Long-Term Treatment Effects
The first long-term trial of intranasal ketamine included 802 patients with a goal of tracking responses over six months to one year in a subset of participants (Wajs 2020). Side effects similar to those reported in the short-term trials occurred in 90% of patients with almost 10% of patients discontinuing ketamine treatment. The study concluded that side effects were manageable and antidepressant effects were sustained, but treatment included ketamine and an oral antidepressant medication with no placebo group. The study was continued for up to four and a half years and claimed to have found continuing benefits. Nevertheless, without a placebo group, it is hard to know the actual real-world benefits.
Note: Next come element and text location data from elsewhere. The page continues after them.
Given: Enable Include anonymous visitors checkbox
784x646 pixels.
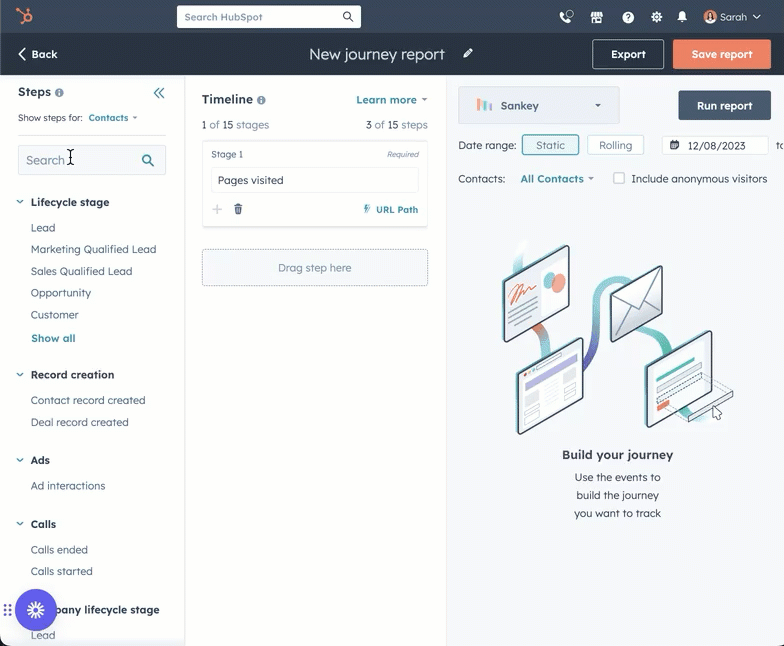Looking at the screenshot, I should (619, 179).
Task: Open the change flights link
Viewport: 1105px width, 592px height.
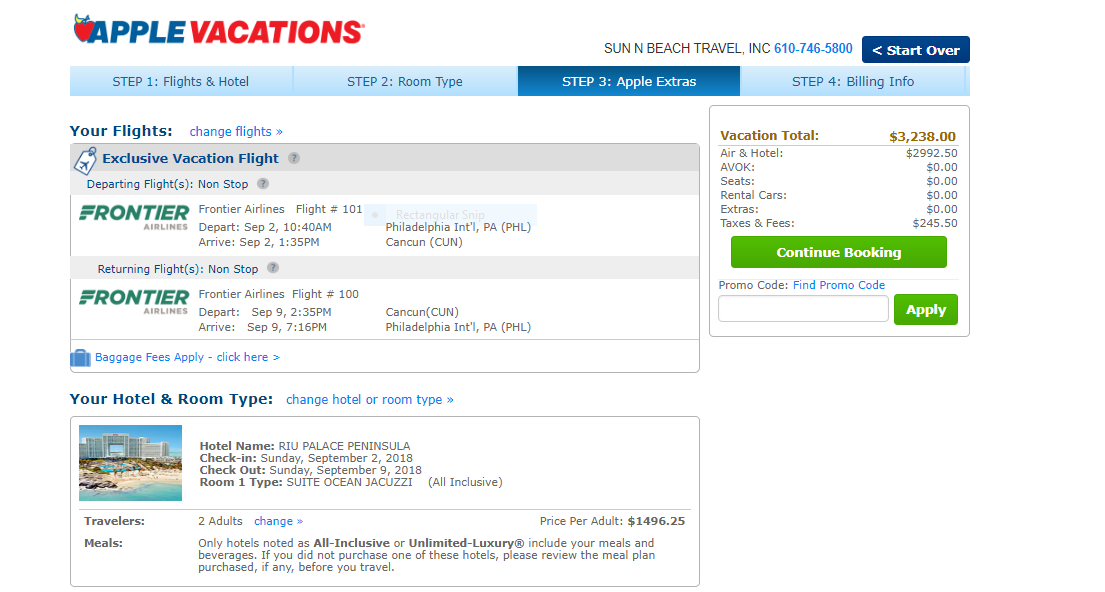Action: pyautogui.click(x=236, y=131)
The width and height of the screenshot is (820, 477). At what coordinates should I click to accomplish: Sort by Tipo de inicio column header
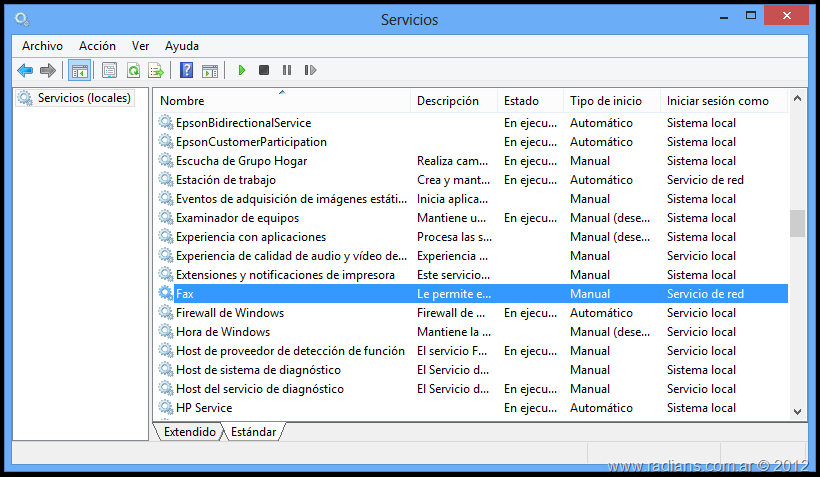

To better understand long-term outcomes, longer placebo-controlled trials are needed to assess the efficacy of intranasal ketamine for treating depression.
Other Potential Concerns
Based on the available data, other concerns have been raised with ketamine for depression treatment (Horowitz 2021). In the studies submitted for licensing the drug, there were a total of six deaths, three of which were suicides. All of the deaths were in patients receiving ketamine with no deaths reported from placebo. Of the non-suicide deaths, one was a motorcycle accident, one was a heart attack and one was acute heart and lung failure. Due to blood pressure changes and dissociative effects, it’s possible these deaths were related to ketamine even though the study authors tried to conclude that they were not. While some data also suggests ketamine can decrease suicide risks, three deaths in the treatment group from suicide obviously still raises concerns.
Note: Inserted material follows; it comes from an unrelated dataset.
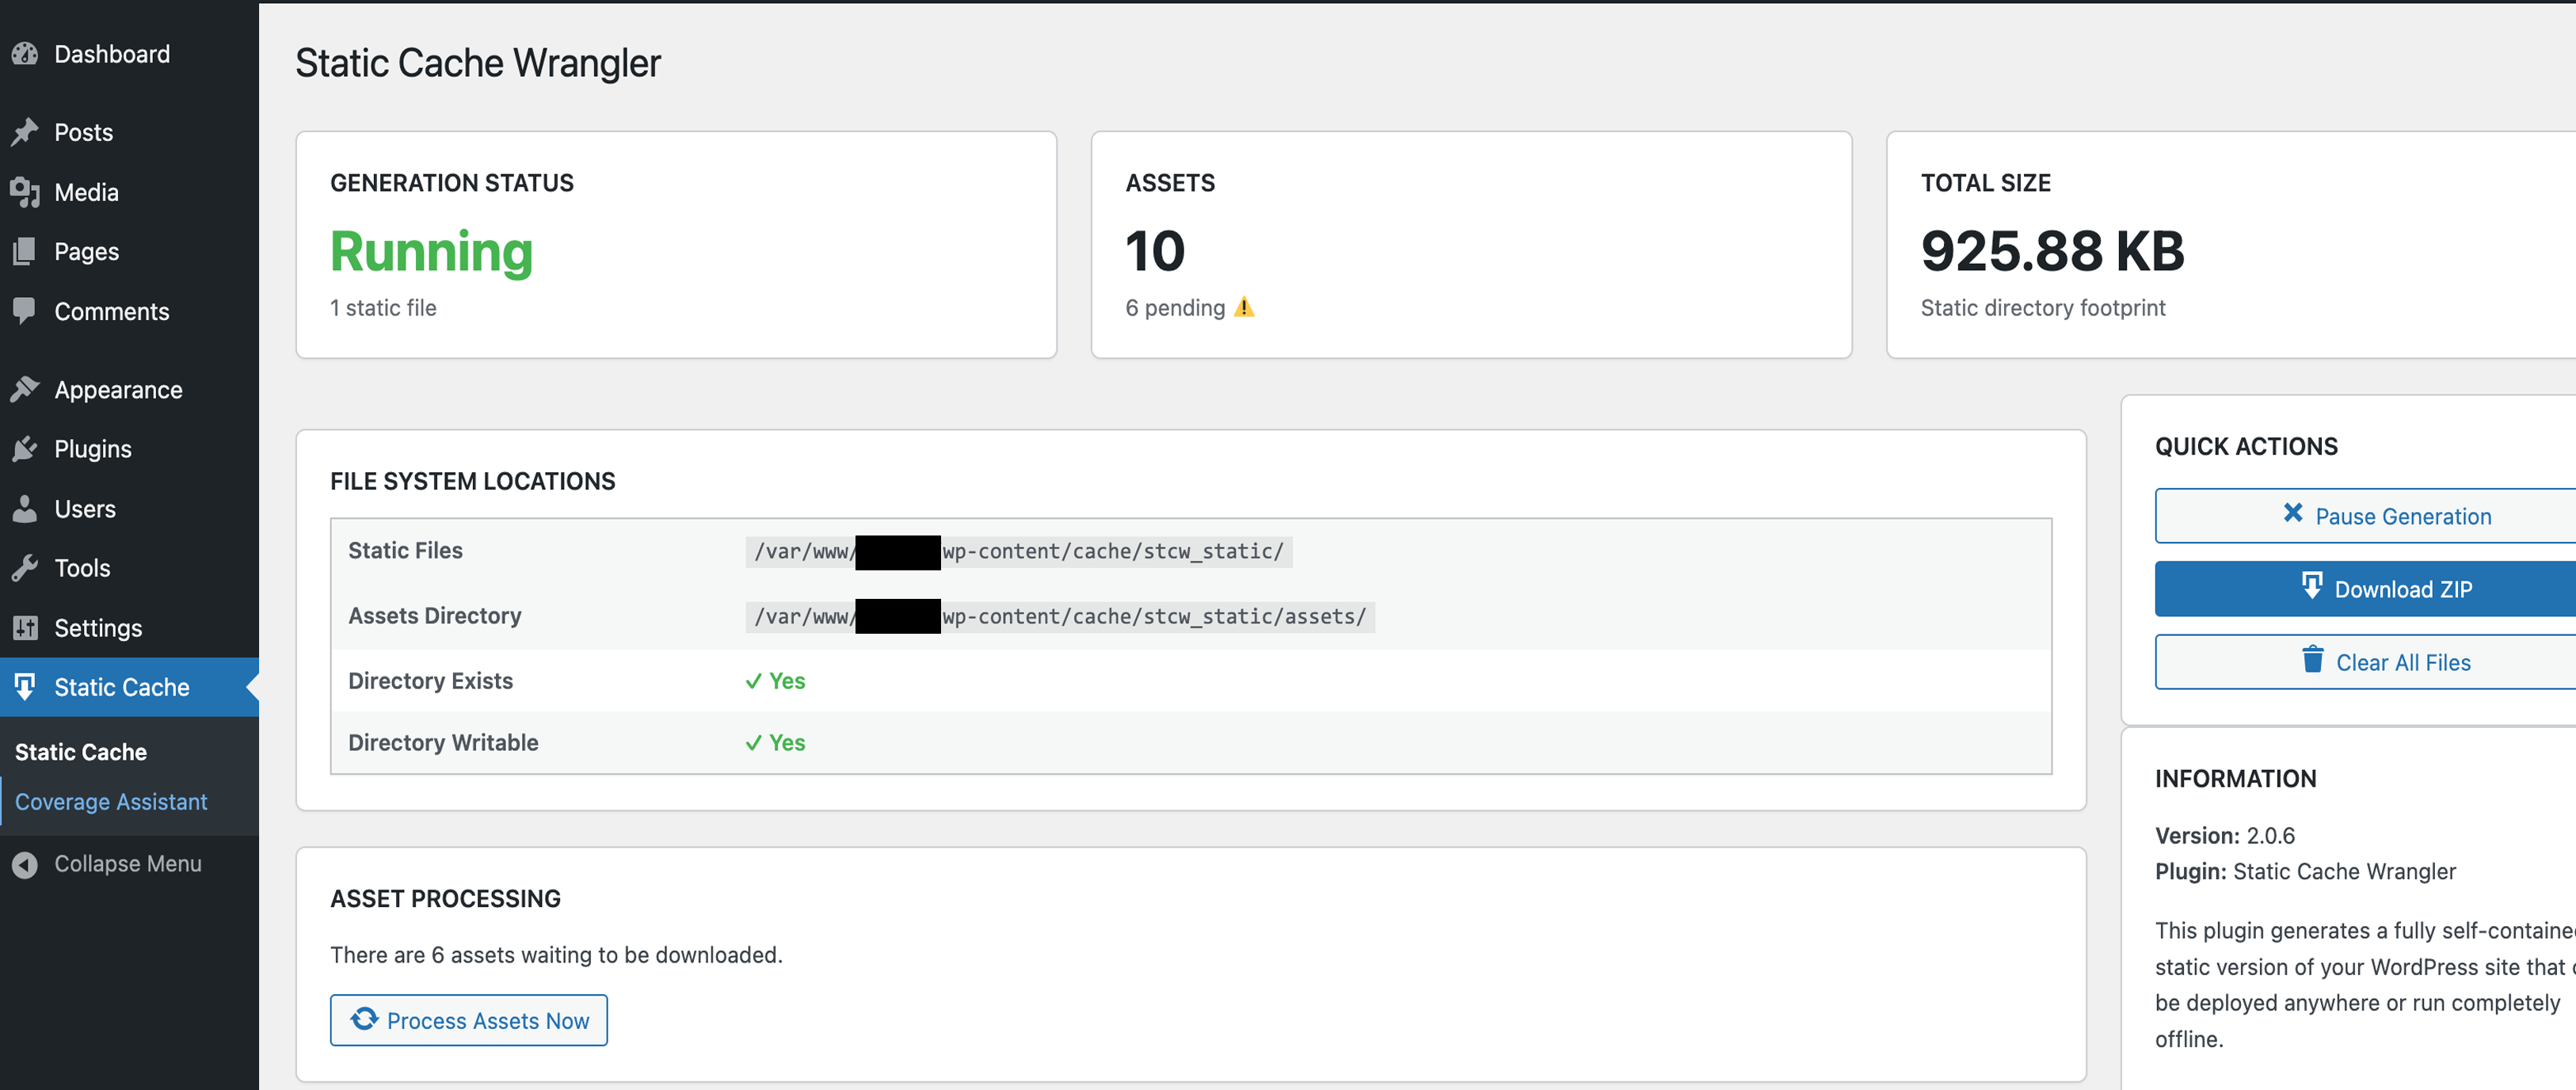Screen dimensions: 2576x1090
Task: Click Process Assets Now button
Action: [x=468, y=1020]
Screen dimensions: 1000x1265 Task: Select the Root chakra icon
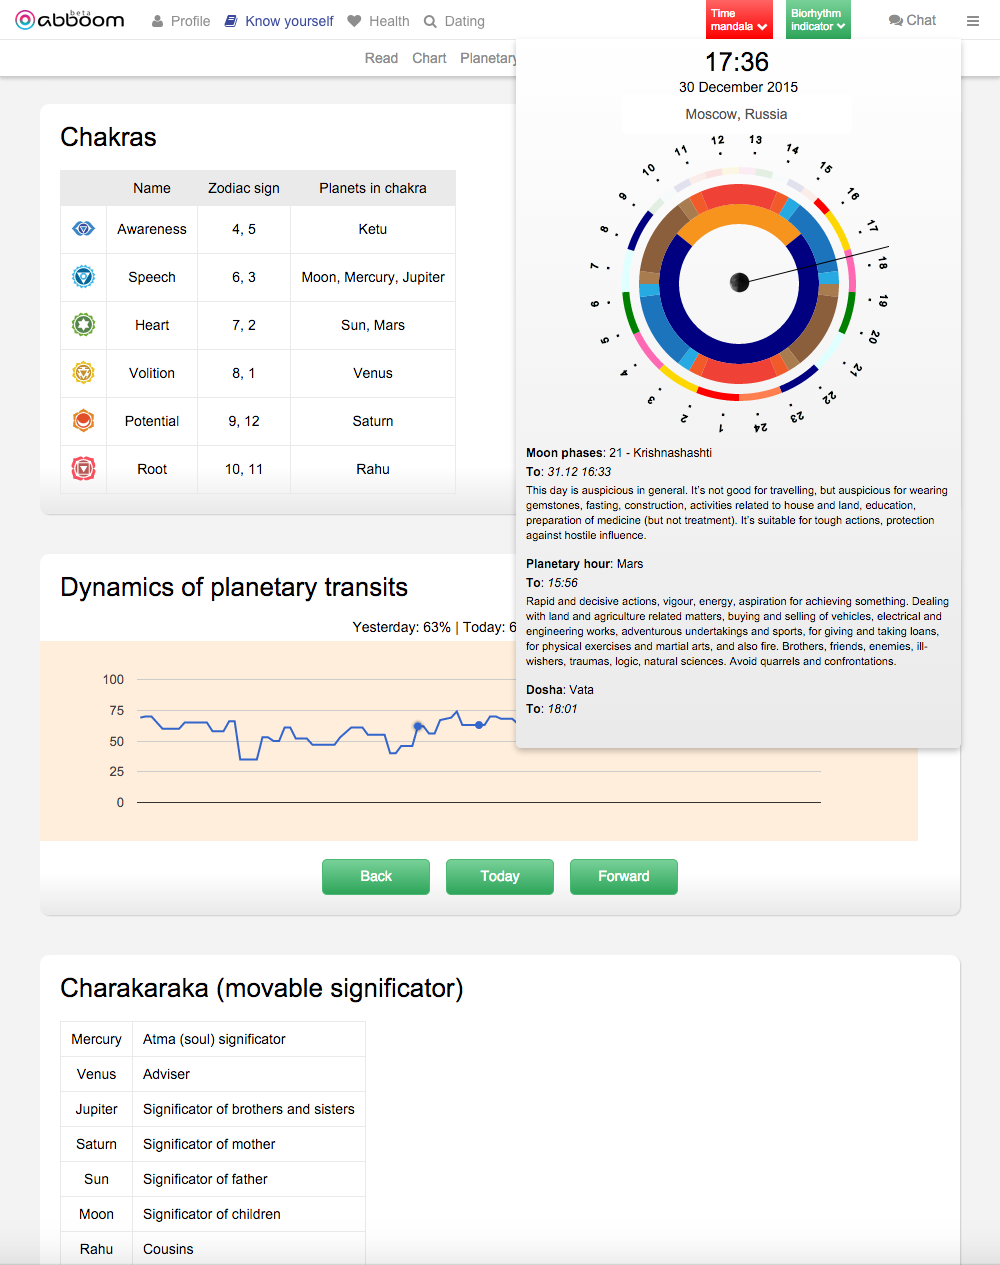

Beyond the fatal events, there was a brain bleeding event and five additional non-fatal car accidents in the ketamine treatment group, all of which could have been related to medication-based side effects (Horowitz 2021).
Kidney and bladder problems commonly ocurred, with 20% or participants describing urinary symptoms (Horowitz 2021). Concerningly, over the course of the study, there were reports of cognitive impairment in older individuals. Yet the findings were dismissed by the FDA due to “individual variability,” ignoring the fact that cognitive problems are associated with ketamine abuse.
Conclusion
While a fast-acting antidepressant is a potential boon for modern medicine, it may be wise to slow down in the utilization of ketamine without better, long-term clinical trials that can clearly assess safety, efficacy and risks. It is also worth recognizing that at best, treatment benefits are most likely quite modest, as a number of the short-term trials found no continuing benefits after one month’s treatment.
With the available data, safety concerns for ketamine use do not appear to have been completely resolved. Cognitive impairment, accidents, kidney damage and non-fatal or fatal events related to blood pressure elevations are all still likely of some concern.
Good read! What were the study/sample size for the licensing studies?
The first clinical trial they used was only 60 people. The only clinical trial submitted for approval that showed a benefit included 197 patients that completed the study and only lasted four weeks. The benefits were quite modest. The other studies found the benefits didn’t hold. It’s kind of strange that the drug got approved in the first place with such weak evidence of benefit and potential safety concerns.